Gann angles, originally known as Geometric Angles, are some of the major tools used by W.D. Gann to profit from the market. These angles can be used to find support and resistance levels, to analyze the strength and direction of trends and to predict price reversals. Gann angles are drawn from high or low points of a trend and are representations of time to price relationships.

There are 9 major Gann angles of various degrees, which represent fixed rates of speed of trends. These angles are figured out as units of Time x Price (T x P), pronounced as Time By Price.

The 9 angles are

1.1 x 8 = 82.5 degrees

2.1 x 4 = 75 degrees

3.1 x 3 = 71.25 degrees

4.1 x 2 = 63.75 degrees

5.1 x 1 = 45 degrees

6.2 x 1 = 26.25 degrees

7.3 x 1 = 18.75 degrees

8.4 x 1 = 15 degrees

9.8 x 1 = 7.5 degrees

High degrees of angles represent swift trends and low degrees represent small trends. Usually these trends are less reliable and less durable.

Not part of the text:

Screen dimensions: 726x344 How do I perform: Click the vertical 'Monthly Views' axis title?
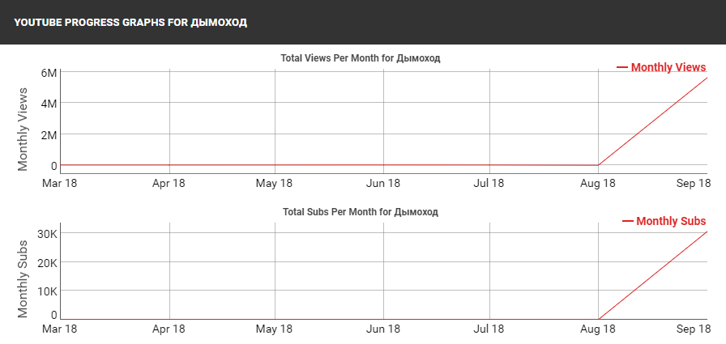pos(23,129)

During strong up-trends the price stays above a significant angle (1x2, 1x1 or 2x1). Similarly during a downtrend price stays below a significant angle.

If one angle is penetrated (price reversal) the price tends to fall to the next less steep angle (e.g.: from 1x1 to 2x1).

1x1 is the single most important angle, which gives a 45 degree angle, showing a perfectly balanced trend (up or down). Whenever the price broke this angle a significant trend change is indicated.

When Gann angles crosses a significant pivot point or other past angle then there is a higher change of trend changes.